50 ans de l’Union africaine : quels enjeux ?

Interview
27 mai 2013
Le point de vue de Patrick Ferras, Directeur de l’Observatoire de la Corne de l’Afrique, intervenant au sein d’IRIS Sup’
François Hollande et Laurent Fabius se sont rendus ce week-end au sommet du 50ème anniversaire de l’Union africaine. En quoi leur présence était-elle importante pour la politique africaine de la France ?
François Hollande a été le seul occidental à prendre la parole le 25 mai devant les leaders africains. Cette place d’honneur est liée, bien sûr, au rôle majeur et moteur que la France a joué au Mali. C’est une reconnaissance africaine de la capacité française à s’engager et de sa puissance militaire. L’événement est important. La France a montré qu’une Nation qui compte dans le monde doit pouvoir se dégager de l’immobilisme d’une structure lourde et frileuse (Union européenne) en matière de défense et de politique étrangère. Je ne pense pas qu’il existe une politique africaine de la France. Elle serait d’autant plus difficile à rédiger que l’Union africaine compte, ne l’oublions pas, 54 membres. En revanche, la France, par ses liens économiques, historiques et culturels, prend ses responsabilités en Afrique.

L’organisation régionale africaine travaille sur sa stratégie à long terme, avec notamment un plan à horizon 2063. Quels en sont les principaux objectifs et à quels défis les pays africains doivent-ils faire face principalement ?

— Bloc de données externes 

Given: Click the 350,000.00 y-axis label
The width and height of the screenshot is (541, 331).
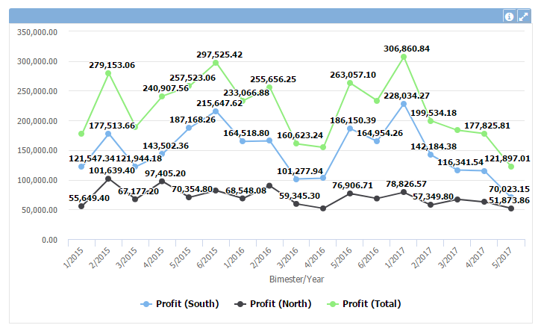Looking at the screenshot, I should (37, 32).
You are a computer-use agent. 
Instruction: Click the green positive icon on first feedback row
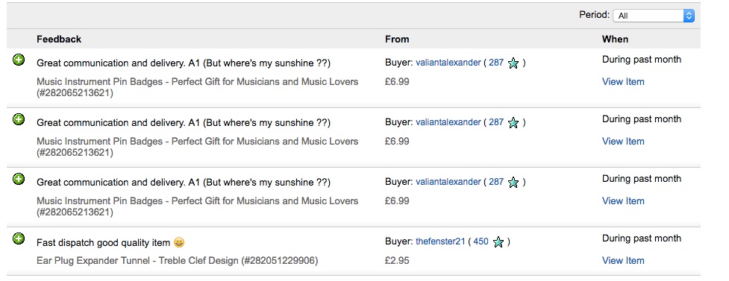(19, 60)
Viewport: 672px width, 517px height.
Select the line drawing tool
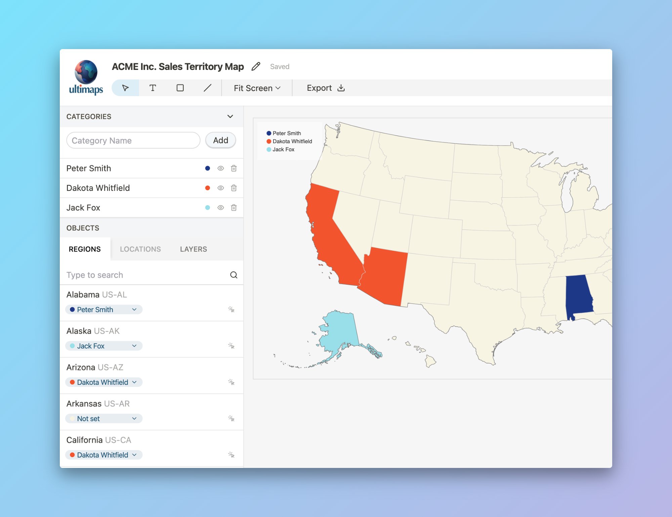207,88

2063 correspondra aux cent ans de l’OUA/UA. C’est une date de référence symbolique avec, bien sûr, son lot de vœux, d’ambitions. L’Afrique a un potentiel économique important qui devrait lui permettre d’accélérer son développement mais elle doit régler des problèmes urgents qui sont, selon moi, au nombre de trois :
- Le manque d’unité et de leadership du continent africain. L’Union africaine, les Communautés économiques régionales, les Etats jouent le niveau qui les intéressent et parfois plusieurs à la fois.
- Le continent est loin d’être stabilisé. 75 % des troupes de maintien de la paix des Nations unies sont déployées en Afrique. Cette situation freine le développement du continent.

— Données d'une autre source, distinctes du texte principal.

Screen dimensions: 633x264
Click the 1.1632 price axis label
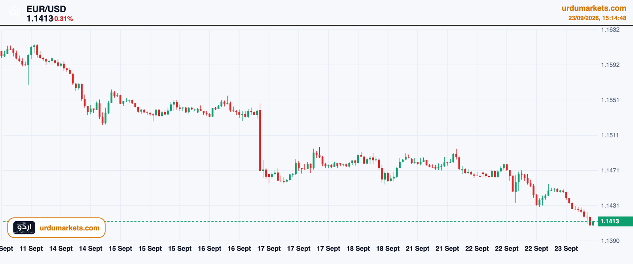610,30
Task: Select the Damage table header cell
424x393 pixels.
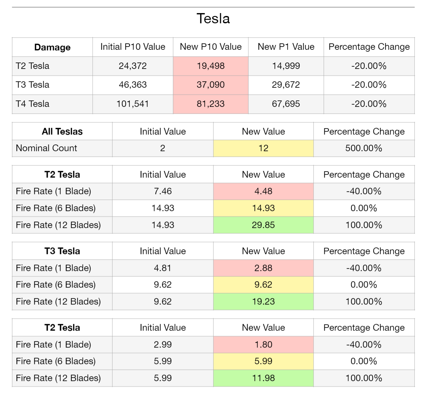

- Le manque de moyens financiers. 45 % du budget de l’Union africaine est supporté par les Africains. Le reste est lié aux contributions d’acteurs extérieurs.
Ces problèmes sont des défis de fond qui demandent du temps, une implication des Etats et sûrement une réflexion sur les structures actuelles de l’Union africaine.

Le premier ministre éthiopien a annoncé, il y a un peu plus d’un mois, vouloir retirer ses troupes « dès que possible » de Somalie. Il avait notamment indiqué attendre un déploiement plus rapide des forces de l’Union Africaine sur le terrain pour prendre le relais. Quelle est la situation actuelle ? Le sommet a-t-il pu faire avancer cette problématique ?
Comme pour l’intervention en Somalie en 2006-2009, les Forces de défense nationale éthiopiennes n’ont pas vocation à rester indéfiniment mais à être remplacées par des forces africaines (AMISOM). Le Premier ministre éthiopien et Président en fonction de l’Union africaine a fait le choix de ne pas intégrer le contingent national au sein de l’AMISOM comme l’a fait le Kenya. Il est tout à fait logique qu’il retire ses troupes de Somalie. Il faut néanmoins souligner les contributions fondamentales de l’armée éthiopienne (et kenyane) dans la lutte contre les Shebaab. Elles ont permis à la force africaine de commencer à remplir sa mission en dehors de Mogadiscio. Afin de ne pas perdre les avantages acquis sur le terrain, l’armée éthiopienne va se retirer progressivement mais restera vigilante sur ses frontières avec la Somalie. Elle n’hésitera pas à intervenir à nouveau si elle estimait que ses intérêts nationaux étaient menacés.